E agora, ainda mais difícil.

Hoje, tão difícil

Queria registar a noite de hoje como vocês merecem. Uma homenagem a estes quatro meses, a este espectáculo, a este grupo de amigos, ao amor que nutro por vocês todos.

Registar a emoção que nos vai acompanhar naquele palco.

Hoje, mais do que nunca. O que vai acontecer quando sairmos para agradecer ao público o aplauso que nos acaricia. Como vai ser a última noite no camarim, a última vez que retiramos a pinta vermelha da pontinha dos nossos narizes, a última vez...

E tenho a certeza de que não o vou conseguir fazer como vocês realmente mereciam.

Como um Registador devia registar.

O Registador

5 Comments:

At Quarta-feira, 31 Maio, 2006, Blogger condessa said...

Gosto desta palavras, afinal de contas foste sempre o nosso público residente!!!! Também tu está de parabéns e quanto à magia bem resta a nós saber perpetuar as coisas boas, não é?

 
At Quarta-feira, 31 Maio, 2006, Anonymous panteracorderosa said...

tão bonito..que bem que o nosso registador escreve...até fiquei com a lagrimita no canto do olho...

 
At Quarta-feira, 31 Maio, 2006, Blogger leo valmont said...

És lindo!! Faço minhas as tuas palavras, e como é dificil admitir o que escreves.
Agora só espero que o terminar destes encontros não termine o amor que foi crescendo dentro de todos nós e por todos nós.
Não vos quero perder, e apesar de saber (lá no fundinho) que isso não vai acontecer, já tou com saudades vossas.
Tantas são as saudades que prefiro pensar que este não é o último dos últimos mas apenas o último de muitos primeiros que ainda estão para vir....

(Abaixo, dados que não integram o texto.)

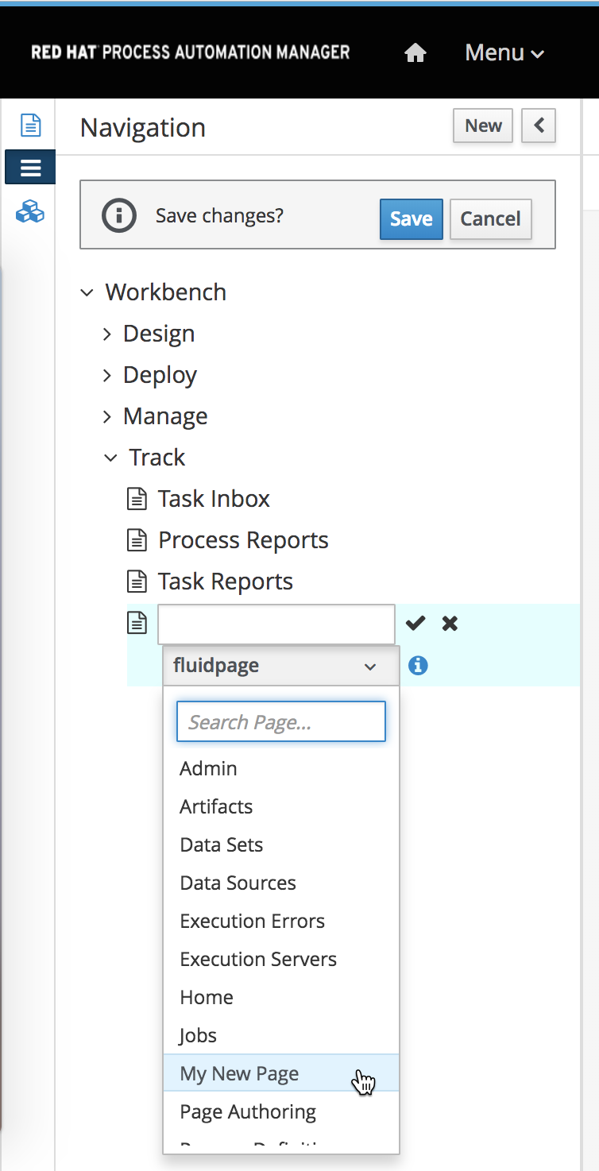Select the navigation hamburger icon in the sidebar
599x1171 pixels.
pos(29,167)
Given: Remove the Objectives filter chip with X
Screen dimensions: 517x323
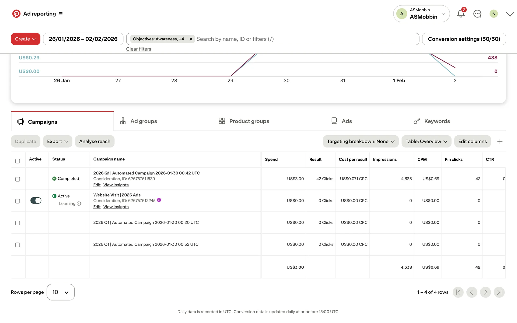Looking at the screenshot, I should [191, 39].
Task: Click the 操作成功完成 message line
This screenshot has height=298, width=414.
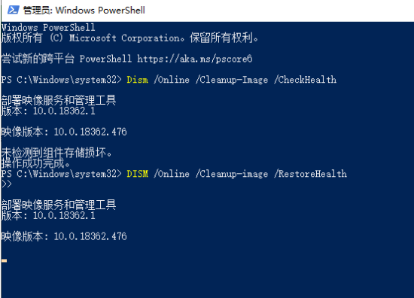Action: [35, 163]
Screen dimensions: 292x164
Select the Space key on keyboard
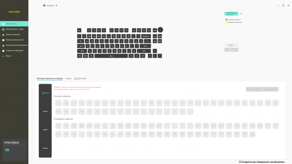coord(111,56)
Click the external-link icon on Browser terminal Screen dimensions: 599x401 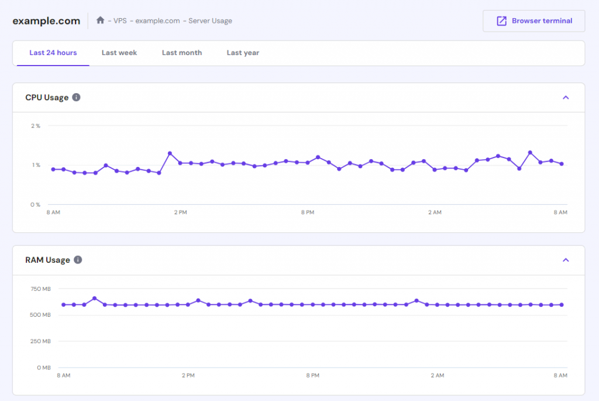click(x=501, y=21)
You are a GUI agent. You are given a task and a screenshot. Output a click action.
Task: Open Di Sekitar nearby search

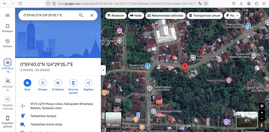click(58, 83)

Amo-vos a todos, de coração,

Vossa sempre e incondicionalmente amiga Leonor

 
At Quarta-feira, 31 Maio, 2006, Anonymous Teguesa said...

ao olhar para este artigo, terminei a leitura a olhar para os pelos dos meus braços e reparei que estavam todos bem irtos e levantados, tipoooo: pele de galinha!!!
Somos um todo e uma equipa, um elenco do qual me orgulho de ter feito parte. Nem mais nem menos, conta certa e sem dúvida que um dos maestros para além do nosso querido Jacinto, foi o nosso registador sempre com uma critica um incentivo um comentário a fazer no fim de cada espectáculo!
Obrigado a todos vcs foi um prazer partilhar shakira com bozes!!!
Beijinho a cada um...
Fatinha felgueiras!

 
At Quarta-feira, 31 Maio, 2006, Anonymous zito said...

Eu axo k não estais bem a ver a coisa... Isto não é o fim!

Afinal V. tb são TUP e um TUP k se sente verdadeiramente TUP não morre no fim do curso, mt pelo contrário.

Isto foi só o 1º passo. É compreensível o k sentem! acreditem tds passámos p aí. É o fim de uma etapa! Mas a partir d agr tb V. têm a responsabilidade de cont.

"Este foi apenas o primeiro dia do resto das V. vidas", e apesar d serem lindos, qual borboletas (p + estranho q isto possa parecer!!!) n acredito k morram ao fim do primeiro dia de vida como elas! Pelo menos acredito que têm mais p dar!

Já têm uma base agr aproveitem-na e criem a partir dela!

Pergunto-me: Será que entenderam o q é ser TUP?